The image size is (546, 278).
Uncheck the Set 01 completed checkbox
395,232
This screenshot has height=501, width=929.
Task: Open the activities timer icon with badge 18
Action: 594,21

### ACTIVITY
Restate the entire listing verbatim.

### EXERCISE RESULT
The image size is (546, 278).
Uncheck the Set 01 completed checkbox
395,232
This screenshot has height=501, width=929.
Task: Open the activities timer icon with badge 18
Action: 594,21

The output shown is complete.